In the West, USDA says sunny skies are advancing the development of cotton, rice, and other irrigated summer crops in California and Arizona. "Wildfire activity is increasing across the Rockies and Intermountain West," USDA explains.
On the Plains, USDA says hot, dry weather across central and southern portions of the region is sustaining rapid drydown and harvesting of hard red winter wheat. "Gusty winds and 100-degree heat (locally more than 110°F) are causing rapid drought intensification, although somewhat cooler conditions have briefly arrived in the north," USDA explains.
In the South, USDA reports Tropical Depression Debby is producing additional showers over Florida as it moves into the western Atlantic. "The rain is causing widespread flooding but providing much-needed relief from severe drought," USDA adds. "Elsewhere, dry weather is promoting fieldwork and crop development but maintaining drought," USDA explains.

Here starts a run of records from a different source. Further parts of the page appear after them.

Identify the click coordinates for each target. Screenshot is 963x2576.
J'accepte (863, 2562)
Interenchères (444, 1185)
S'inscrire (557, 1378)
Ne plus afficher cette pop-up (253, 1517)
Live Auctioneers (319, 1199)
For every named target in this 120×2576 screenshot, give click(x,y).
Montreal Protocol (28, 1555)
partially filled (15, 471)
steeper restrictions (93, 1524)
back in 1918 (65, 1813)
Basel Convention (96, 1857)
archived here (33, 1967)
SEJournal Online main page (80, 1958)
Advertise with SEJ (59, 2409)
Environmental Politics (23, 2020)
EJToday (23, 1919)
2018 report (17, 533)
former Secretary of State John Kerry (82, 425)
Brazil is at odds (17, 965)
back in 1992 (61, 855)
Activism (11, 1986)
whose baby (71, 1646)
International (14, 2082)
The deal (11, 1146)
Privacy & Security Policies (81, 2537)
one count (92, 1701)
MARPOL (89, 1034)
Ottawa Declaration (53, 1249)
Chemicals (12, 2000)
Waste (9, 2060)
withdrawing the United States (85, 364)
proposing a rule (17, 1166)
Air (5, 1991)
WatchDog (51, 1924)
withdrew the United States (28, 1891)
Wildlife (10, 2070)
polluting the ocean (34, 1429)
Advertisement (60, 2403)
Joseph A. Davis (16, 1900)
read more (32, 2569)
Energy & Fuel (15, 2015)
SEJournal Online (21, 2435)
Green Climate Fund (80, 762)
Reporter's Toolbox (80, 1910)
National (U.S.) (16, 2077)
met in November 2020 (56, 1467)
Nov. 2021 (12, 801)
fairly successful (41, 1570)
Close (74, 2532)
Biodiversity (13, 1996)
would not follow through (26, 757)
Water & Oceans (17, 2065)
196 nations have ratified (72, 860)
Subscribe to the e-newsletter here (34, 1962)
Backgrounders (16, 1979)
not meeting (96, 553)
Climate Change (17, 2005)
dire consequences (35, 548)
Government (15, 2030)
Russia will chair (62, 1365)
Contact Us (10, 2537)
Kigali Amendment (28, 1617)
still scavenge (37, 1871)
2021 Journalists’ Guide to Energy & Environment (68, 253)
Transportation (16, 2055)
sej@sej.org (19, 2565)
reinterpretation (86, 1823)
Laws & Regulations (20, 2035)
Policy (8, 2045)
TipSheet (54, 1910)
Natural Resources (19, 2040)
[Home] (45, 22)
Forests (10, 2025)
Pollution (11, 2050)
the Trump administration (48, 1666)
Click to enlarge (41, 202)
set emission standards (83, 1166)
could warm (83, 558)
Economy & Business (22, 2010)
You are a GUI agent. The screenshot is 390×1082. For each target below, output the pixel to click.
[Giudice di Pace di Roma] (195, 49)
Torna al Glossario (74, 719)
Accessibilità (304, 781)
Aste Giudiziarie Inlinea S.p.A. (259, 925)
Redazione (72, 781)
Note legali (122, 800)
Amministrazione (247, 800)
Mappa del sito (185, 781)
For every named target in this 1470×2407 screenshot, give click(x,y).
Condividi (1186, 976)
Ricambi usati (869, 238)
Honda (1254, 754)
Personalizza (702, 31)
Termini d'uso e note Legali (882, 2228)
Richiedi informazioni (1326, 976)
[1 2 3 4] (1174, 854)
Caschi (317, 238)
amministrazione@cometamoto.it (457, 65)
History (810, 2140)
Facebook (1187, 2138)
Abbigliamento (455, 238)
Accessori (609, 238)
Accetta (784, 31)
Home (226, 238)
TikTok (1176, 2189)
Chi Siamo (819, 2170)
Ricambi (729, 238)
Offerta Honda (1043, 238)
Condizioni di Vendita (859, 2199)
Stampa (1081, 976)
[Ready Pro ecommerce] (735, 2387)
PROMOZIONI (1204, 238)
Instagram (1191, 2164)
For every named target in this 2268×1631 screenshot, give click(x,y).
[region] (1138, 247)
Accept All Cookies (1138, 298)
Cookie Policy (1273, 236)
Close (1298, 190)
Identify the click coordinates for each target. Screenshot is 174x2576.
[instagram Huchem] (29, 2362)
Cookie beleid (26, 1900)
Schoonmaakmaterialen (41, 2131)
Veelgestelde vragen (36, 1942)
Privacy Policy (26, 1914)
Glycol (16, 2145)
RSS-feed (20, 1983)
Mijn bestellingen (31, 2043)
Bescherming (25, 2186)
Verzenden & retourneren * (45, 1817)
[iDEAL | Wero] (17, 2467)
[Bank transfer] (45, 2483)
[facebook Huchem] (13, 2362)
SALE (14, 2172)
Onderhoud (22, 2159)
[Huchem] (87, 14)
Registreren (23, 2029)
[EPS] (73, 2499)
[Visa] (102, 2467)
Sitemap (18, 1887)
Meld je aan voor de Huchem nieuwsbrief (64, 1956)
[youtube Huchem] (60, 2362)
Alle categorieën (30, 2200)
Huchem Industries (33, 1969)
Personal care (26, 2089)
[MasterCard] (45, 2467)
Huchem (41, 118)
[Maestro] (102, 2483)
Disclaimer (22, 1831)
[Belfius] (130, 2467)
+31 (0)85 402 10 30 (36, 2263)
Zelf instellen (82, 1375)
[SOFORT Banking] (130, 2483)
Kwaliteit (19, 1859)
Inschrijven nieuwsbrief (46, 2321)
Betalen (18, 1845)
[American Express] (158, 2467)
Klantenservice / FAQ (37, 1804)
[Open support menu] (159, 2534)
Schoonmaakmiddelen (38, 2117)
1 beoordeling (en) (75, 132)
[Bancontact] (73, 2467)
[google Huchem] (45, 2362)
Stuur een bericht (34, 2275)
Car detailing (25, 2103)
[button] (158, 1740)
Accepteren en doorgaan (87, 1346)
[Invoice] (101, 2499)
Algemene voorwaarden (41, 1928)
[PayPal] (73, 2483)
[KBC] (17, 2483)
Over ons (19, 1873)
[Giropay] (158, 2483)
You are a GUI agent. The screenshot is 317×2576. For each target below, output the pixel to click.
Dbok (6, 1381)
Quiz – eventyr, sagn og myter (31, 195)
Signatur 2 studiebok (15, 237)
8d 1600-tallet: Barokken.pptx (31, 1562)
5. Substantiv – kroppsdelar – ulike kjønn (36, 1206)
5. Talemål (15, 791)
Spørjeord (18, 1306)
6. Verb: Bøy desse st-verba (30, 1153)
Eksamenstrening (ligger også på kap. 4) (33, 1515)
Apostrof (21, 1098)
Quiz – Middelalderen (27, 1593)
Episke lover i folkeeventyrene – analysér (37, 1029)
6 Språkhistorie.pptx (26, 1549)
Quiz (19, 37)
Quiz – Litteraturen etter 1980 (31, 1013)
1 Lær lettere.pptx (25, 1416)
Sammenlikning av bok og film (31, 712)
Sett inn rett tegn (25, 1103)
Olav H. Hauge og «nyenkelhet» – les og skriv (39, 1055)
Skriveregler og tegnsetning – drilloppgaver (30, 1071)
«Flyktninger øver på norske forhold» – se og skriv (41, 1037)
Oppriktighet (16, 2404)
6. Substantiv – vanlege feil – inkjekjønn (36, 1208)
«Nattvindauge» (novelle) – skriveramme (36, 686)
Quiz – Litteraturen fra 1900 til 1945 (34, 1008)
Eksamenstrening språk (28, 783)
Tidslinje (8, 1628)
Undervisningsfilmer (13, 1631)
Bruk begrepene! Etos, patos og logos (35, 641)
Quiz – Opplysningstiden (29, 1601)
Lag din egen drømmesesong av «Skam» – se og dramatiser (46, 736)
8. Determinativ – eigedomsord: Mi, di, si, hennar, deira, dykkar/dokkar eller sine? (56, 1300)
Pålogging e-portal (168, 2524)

In its outlook, USDA says Tropical Depression Debby will generate additional showers across Florida while exiting into the western Atlantic. "The remainder of the Southeastern drought areas will remain unfavorably dry, as strong high pressure builds across the eastern third of the nation," USDA explains. "Initially cool conditions in the Corn Belt will give way to building heat, with highs approaching or exceeding 95°F in southern portions of the region by Thursday; scattered showers may provide localized but much-needed moisture to the central and eastern Corn Belt over the weekend," USDA continues. On the Plains, 100-degree heat will prevail across central and southern areas and return to the north, USDA adds. "The West is forecast to remain mostly dry, except for some patchy showers in the Four Corners Region," according to USDA.